▶ **WHAT TO WORK ON**
Print the following records verbatim, from the line containing "Given: Expand the 其它 category dropdown" up to and including the line containing "tap(27, 347)".

▶ **DATA FOR THIS EXERCISE**

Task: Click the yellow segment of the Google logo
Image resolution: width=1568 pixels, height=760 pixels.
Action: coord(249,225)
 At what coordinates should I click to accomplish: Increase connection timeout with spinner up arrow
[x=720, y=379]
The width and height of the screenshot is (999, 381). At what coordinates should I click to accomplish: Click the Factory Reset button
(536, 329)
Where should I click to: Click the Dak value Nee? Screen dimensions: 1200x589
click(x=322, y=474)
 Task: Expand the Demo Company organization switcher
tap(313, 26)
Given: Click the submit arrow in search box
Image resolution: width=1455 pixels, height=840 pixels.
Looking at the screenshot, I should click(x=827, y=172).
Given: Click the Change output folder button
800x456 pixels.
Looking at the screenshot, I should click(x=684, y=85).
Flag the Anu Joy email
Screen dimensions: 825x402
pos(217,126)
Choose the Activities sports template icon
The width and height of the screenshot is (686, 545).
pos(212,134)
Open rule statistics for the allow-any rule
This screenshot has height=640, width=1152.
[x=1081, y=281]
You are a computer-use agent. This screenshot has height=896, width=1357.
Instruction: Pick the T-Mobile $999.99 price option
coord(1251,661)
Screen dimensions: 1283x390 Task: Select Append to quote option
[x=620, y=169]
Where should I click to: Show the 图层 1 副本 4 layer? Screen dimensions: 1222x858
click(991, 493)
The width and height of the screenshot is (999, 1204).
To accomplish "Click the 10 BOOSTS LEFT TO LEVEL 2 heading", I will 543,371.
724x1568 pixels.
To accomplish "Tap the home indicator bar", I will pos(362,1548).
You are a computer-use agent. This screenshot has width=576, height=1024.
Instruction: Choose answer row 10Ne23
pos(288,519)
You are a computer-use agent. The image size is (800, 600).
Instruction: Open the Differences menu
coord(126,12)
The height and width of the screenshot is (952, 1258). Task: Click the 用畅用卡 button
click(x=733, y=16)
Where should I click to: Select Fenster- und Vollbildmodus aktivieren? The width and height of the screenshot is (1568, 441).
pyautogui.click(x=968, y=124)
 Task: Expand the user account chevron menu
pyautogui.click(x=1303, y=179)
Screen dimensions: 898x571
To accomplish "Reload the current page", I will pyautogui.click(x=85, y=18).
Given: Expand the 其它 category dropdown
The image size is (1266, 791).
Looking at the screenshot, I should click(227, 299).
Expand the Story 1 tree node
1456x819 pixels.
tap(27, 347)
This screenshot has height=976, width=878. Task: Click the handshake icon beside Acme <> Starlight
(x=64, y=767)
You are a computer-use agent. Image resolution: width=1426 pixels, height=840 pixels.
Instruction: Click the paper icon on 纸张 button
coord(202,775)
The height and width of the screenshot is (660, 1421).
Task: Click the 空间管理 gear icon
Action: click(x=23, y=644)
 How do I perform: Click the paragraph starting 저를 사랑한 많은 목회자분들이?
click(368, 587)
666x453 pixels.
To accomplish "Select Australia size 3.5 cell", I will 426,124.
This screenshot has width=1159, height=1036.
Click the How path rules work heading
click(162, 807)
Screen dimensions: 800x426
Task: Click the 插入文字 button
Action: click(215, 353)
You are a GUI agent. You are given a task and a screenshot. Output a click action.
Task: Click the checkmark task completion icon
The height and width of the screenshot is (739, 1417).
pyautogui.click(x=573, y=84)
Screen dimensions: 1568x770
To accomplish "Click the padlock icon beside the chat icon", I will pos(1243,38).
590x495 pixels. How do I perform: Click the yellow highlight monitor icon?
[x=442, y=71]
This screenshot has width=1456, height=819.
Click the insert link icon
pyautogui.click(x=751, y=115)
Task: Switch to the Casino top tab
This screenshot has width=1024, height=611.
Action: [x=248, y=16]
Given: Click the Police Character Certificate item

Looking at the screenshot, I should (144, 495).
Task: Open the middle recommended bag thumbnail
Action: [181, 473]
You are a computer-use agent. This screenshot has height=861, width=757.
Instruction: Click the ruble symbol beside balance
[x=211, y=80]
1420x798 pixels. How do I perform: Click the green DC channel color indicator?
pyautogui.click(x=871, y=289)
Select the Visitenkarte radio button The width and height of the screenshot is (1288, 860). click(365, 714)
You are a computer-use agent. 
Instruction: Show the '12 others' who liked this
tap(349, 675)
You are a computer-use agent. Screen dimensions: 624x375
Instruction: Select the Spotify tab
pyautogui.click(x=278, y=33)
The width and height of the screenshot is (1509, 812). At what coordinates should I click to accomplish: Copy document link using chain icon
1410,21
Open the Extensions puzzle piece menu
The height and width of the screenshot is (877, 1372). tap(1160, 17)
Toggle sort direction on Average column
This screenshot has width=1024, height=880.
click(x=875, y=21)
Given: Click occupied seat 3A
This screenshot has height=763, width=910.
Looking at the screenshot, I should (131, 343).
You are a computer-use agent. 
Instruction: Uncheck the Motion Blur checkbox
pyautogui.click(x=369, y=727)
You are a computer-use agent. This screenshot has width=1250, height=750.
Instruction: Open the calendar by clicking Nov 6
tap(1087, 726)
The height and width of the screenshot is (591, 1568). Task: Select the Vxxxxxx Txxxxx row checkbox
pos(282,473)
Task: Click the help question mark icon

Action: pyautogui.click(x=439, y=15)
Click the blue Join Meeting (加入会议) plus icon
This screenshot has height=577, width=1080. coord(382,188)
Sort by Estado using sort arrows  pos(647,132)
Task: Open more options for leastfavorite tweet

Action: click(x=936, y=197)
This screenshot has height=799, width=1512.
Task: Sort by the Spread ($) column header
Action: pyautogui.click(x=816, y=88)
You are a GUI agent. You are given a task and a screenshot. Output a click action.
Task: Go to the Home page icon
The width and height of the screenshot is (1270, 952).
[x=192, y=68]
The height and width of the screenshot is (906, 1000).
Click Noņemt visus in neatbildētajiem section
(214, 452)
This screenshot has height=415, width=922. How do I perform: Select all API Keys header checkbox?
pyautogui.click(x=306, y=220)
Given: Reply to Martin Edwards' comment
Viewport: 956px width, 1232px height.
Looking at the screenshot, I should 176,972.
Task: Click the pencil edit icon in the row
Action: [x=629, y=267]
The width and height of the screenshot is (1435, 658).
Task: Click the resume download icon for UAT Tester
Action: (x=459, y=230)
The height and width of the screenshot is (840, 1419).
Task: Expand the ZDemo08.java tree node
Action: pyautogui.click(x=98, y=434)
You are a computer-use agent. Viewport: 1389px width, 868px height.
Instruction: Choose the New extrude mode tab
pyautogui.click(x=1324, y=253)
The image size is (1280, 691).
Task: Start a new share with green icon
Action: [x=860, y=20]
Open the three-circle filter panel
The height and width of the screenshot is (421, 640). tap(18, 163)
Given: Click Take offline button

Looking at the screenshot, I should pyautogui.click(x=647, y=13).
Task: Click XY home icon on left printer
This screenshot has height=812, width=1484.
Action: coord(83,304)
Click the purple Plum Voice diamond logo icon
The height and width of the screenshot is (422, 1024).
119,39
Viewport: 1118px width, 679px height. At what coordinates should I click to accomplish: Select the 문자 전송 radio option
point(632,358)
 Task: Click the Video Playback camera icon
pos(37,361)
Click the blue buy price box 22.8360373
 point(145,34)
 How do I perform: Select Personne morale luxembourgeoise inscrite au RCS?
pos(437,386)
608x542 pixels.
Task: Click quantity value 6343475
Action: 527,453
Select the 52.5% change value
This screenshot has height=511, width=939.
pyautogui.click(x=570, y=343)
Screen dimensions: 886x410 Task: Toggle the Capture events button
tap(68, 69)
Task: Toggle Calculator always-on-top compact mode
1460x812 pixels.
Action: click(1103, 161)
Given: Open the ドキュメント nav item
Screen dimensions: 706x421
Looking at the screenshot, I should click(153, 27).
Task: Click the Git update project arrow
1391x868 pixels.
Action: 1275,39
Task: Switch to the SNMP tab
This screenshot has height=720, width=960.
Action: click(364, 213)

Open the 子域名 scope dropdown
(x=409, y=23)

▶ **SOLUTION**
Given: Expand the 其它 category dropdown
The image size is (1266, 791).
Looking at the screenshot, I should click(227, 299).
Expand the Story 1 tree node
1456x819 pixels.
tap(27, 347)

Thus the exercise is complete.